Creative xor Use
Last month at work I got to try to optimize a function that takes a number and rounds it up to the next power of 2. The previous implementation used a simple loop. I didn’t dive into obscure bit twiddling, but rather used a helper function that is already in the codebase. Yes, I let the compiler do the heavy lifting of turning easy to understand code into good machine code. The x86 binary that gcc 6.3 produced has an interesting idiom, and that’s why I’m writing this entry.
The new code:
static inline unsigned int bits_required32(uint32_t num) { return num == 0 ? 0 : 32 - __builtin_clz(num); } /* Returns x, such that x is the smallest power of 2 >= num. */ uint32_t nearest_power(uint32_t num) { if (num == 0) return 1; return 1U << bits_required32(num - 1); }
This is a slightly simplified version of the code, but it demonstrates the optimization quite well.
The nearest_power function disassembles as:
nearest_power() nearest_power: 8b 54 24 04 movl 0x4(%esp),%edx nearest_power+0x4: b8 01 00 00 00 movl $0x1,%eax nearest_power+0x9: 85 d2 testl %edx,%edx nearest_power+0xb: 74 14 je +0x14 <nearest_power+0x21> nearest_power+0xd: 83 ea 01 subl $0x1,%edx nearest_power+0x10: 74 0f je +0xf <nearest_power+0x21> nearest_power+0x12: 0f bd d2 bsrl %edx,%edx nearest_power+0x15: b9 20 00 00 00 movl $0x20,%ecx nearest_power+0x1a: 83 f2 1f xorl $0x1f,%edx nearest_power+0x1d: 29 d1 subl %edx,%ecx nearest_power+0x1f: d3 e0 shll %cl,%eax nearest_power+0x21: c3 ret
The first 6 instructions contain the prologue and deal with num being zero or one—both cases produce the result 1. The remaining 6 instructions make up the epilogue and are where the calculation happens. I’m going to ignore the first half of the function, since the second half is where the interesting things happen.
First, we get the number of leading zeros in num - 1 and stash the value 32 in a register:
nearest_power+0x12: 0f bd d2 bsrl %edx,%edx nearest_power+0x15: b9 20 00 00 00 movl $0x20,%ecx
The number of leading zeros (%edx) is in the range 0–31.
Here is the really interesting bit:
nearest_power+0x1a: 83 f2 1f xorl $0x1f,%edx
This xors the number of leading zeros (i.e., 0–31) with 31. To decipher what this does, I find it easier to consider the top 27 bits and the bottom 5 bits separately.
operand | binary | |
0x1f | 00000000 00000000 00000000 000 | 11111 |
edx | 00000000 00000000 00000000 000 | xxxxx |
The xor of the top bits produces 0 since both the constant 31 and the register containing any of the numbers 0–31 have zeros there.
The xor of the bottom bits negates them since the constant has ones there.

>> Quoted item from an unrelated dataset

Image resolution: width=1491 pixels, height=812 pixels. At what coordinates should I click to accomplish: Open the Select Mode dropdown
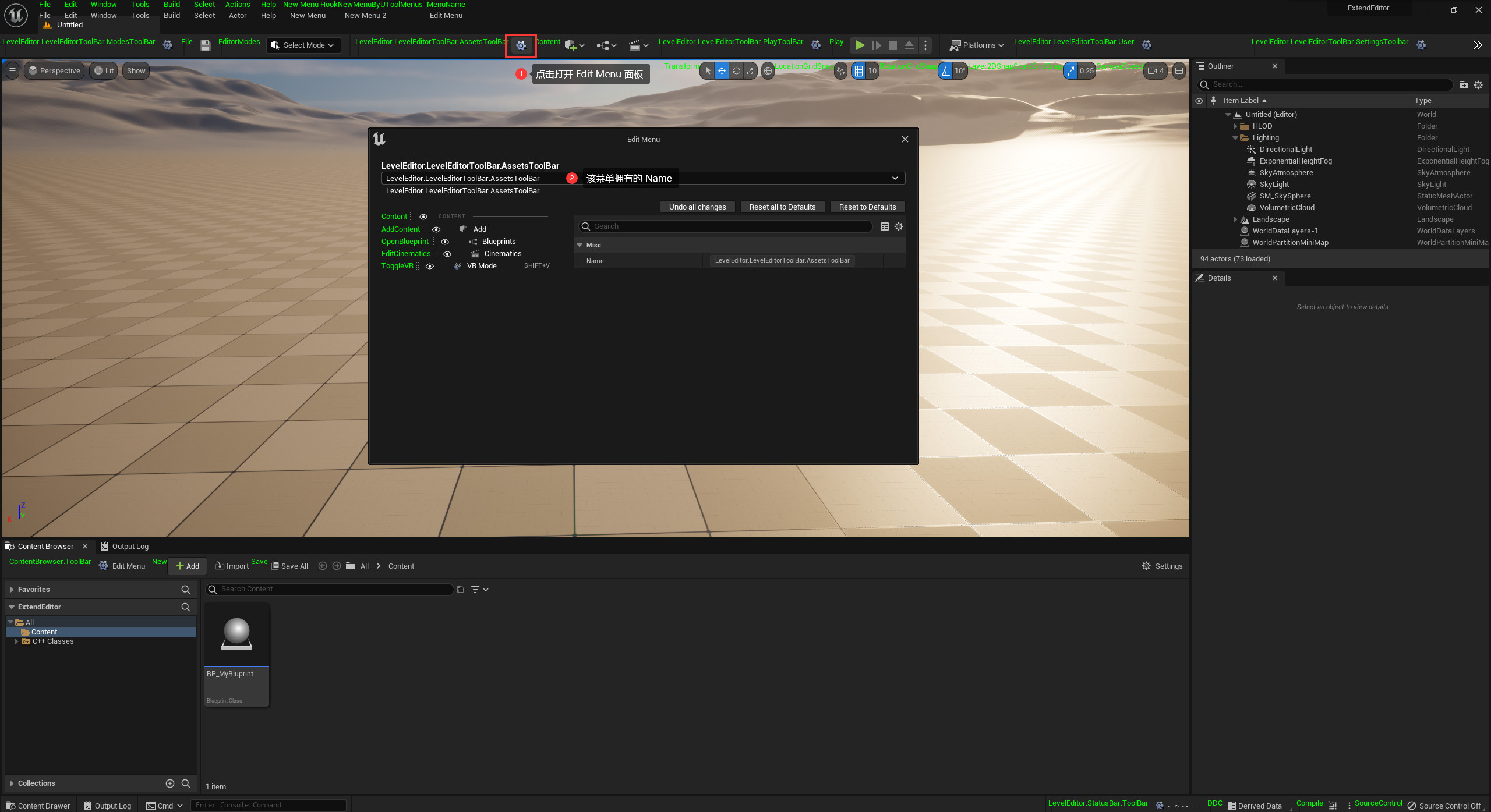(x=303, y=45)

When combined, the xor has the same effect as this C expression:
out = (~in) & 0x1f;
This seems very weird and useless, but it is far from it. It turns out that for inputs 0–31 the above expression is the same as:
out = 31 - in;
I think it is really cool that gcc produced this xor instead of a less optimal multi-instruction version.
The remainder of the disassembly just subtracts and shifts to produce the return value.
Why xor?
I think the reason gcc (and clang for that matter) produce this sort of xor instruction instead of a subtraction is very simple: on x86 the sub instruction’s left hand side and the destination must be the same register. That is, on x86 the sub instruction works as:
x -= y;
Since the destination must be a register, it isn’t possible to express out = 31 - in using just one sub.
Anyway, that’s it for today. I hope you enjoyed this as much as I did.